_Goal of the exercise_
Once you reach the line containing "Click the Google marker above Aug 2022" in the data below, restate each line word for word up to and including the one containing "You are a computer-use agent. This".

_Data to process_
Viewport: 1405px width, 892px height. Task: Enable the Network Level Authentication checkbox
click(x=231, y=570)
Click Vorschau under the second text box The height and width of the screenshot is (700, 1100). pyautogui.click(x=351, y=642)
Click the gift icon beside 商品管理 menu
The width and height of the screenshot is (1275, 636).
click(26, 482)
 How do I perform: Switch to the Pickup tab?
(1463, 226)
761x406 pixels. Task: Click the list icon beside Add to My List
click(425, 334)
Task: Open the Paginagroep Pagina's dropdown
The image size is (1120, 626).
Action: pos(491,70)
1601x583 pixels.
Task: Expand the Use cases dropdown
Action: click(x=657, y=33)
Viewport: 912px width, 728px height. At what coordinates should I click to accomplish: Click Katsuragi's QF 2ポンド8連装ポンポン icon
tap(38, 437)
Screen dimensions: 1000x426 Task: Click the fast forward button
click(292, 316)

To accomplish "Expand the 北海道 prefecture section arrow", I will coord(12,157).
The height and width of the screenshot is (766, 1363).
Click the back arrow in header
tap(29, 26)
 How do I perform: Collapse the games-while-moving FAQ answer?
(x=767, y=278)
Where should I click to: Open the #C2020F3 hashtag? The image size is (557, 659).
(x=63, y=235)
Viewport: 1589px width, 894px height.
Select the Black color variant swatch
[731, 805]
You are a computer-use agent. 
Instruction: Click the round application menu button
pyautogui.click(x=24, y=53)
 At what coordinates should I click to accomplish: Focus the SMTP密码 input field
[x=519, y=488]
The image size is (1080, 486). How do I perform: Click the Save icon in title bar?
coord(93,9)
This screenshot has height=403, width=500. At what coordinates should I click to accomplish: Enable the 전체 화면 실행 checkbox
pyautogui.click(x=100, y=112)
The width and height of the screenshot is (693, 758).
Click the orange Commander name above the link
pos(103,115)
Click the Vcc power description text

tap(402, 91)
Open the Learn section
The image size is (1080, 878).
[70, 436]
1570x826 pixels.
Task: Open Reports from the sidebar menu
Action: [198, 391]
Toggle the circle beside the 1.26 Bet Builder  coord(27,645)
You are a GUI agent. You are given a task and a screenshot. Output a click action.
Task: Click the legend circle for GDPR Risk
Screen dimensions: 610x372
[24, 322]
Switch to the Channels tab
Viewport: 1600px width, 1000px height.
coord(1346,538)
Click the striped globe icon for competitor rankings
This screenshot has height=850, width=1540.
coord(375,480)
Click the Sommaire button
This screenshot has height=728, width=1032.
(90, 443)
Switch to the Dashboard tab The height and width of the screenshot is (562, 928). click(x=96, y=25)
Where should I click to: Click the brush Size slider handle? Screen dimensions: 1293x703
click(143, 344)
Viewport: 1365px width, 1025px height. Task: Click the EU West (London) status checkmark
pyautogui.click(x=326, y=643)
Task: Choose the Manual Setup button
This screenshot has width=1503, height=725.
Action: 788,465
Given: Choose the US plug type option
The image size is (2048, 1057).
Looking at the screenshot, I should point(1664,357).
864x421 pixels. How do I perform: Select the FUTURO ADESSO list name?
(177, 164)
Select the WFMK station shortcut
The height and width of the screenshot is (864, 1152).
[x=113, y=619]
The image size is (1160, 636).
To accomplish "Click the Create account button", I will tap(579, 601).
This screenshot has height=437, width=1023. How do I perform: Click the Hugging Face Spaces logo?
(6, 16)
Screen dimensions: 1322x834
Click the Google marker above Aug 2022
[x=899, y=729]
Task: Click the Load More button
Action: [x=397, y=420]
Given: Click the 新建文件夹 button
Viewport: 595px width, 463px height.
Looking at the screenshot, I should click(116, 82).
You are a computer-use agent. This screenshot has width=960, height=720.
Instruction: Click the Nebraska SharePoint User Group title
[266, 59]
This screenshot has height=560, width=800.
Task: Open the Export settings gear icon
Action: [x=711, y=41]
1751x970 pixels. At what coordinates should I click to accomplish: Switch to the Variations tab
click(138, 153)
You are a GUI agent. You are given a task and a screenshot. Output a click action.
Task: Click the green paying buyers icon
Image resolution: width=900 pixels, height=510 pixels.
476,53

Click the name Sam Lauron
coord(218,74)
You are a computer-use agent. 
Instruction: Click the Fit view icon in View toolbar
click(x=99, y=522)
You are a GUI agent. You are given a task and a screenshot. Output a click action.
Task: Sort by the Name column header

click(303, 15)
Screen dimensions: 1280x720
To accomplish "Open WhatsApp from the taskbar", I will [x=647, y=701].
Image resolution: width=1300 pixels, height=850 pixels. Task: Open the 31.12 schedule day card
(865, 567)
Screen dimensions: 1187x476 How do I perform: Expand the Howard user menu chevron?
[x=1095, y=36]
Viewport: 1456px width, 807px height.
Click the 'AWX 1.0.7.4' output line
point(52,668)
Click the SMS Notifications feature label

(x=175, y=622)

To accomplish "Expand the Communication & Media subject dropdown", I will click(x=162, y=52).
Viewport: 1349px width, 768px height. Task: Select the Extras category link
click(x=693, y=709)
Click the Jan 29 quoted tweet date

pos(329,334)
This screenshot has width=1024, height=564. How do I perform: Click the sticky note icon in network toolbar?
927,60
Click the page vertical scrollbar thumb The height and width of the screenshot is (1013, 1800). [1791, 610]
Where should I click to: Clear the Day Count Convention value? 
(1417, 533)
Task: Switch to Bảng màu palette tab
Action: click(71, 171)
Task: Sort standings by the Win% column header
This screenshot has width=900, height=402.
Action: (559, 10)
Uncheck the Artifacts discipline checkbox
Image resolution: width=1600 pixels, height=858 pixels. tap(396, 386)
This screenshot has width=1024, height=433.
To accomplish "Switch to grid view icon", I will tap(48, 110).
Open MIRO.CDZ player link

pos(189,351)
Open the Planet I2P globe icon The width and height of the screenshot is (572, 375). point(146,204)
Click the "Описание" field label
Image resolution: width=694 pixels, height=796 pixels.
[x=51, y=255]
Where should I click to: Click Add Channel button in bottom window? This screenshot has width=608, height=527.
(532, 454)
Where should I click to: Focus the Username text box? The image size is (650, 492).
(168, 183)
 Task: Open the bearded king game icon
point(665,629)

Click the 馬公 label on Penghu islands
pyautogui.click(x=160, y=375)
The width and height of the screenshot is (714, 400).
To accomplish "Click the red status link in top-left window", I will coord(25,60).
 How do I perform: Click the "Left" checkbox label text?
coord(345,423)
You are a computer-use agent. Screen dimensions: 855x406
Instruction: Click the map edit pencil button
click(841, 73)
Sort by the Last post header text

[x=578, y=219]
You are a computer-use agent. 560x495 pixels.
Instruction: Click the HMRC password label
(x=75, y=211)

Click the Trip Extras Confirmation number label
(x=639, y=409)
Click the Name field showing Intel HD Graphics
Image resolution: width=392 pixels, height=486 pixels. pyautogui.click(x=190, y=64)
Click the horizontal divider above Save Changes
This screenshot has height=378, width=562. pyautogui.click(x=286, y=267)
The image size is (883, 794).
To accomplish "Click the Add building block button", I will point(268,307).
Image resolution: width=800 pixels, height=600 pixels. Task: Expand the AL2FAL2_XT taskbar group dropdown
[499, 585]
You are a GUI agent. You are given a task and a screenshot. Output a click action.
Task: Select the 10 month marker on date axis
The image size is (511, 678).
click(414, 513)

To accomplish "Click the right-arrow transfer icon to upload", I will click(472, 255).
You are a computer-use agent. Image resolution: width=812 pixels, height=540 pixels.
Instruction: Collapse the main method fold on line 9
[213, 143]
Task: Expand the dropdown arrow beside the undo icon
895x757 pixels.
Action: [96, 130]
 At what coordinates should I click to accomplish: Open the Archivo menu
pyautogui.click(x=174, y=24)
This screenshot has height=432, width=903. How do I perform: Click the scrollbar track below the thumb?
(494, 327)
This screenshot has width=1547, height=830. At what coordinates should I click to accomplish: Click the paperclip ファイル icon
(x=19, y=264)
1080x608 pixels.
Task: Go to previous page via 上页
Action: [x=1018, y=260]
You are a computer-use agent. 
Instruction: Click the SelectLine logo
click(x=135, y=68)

_Written answer_
Click the Google marker above Aug 2022
[x=899, y=729]
Task: Click the Load More button
Action: [x=397, y=420]
Given: Click the 新建文件夹 button
Viewport: 595px width, 463px height.
Looking at the screenshot, I should click(116, 82).
You are a computer-use agent. This screenshot has width=960, height=720.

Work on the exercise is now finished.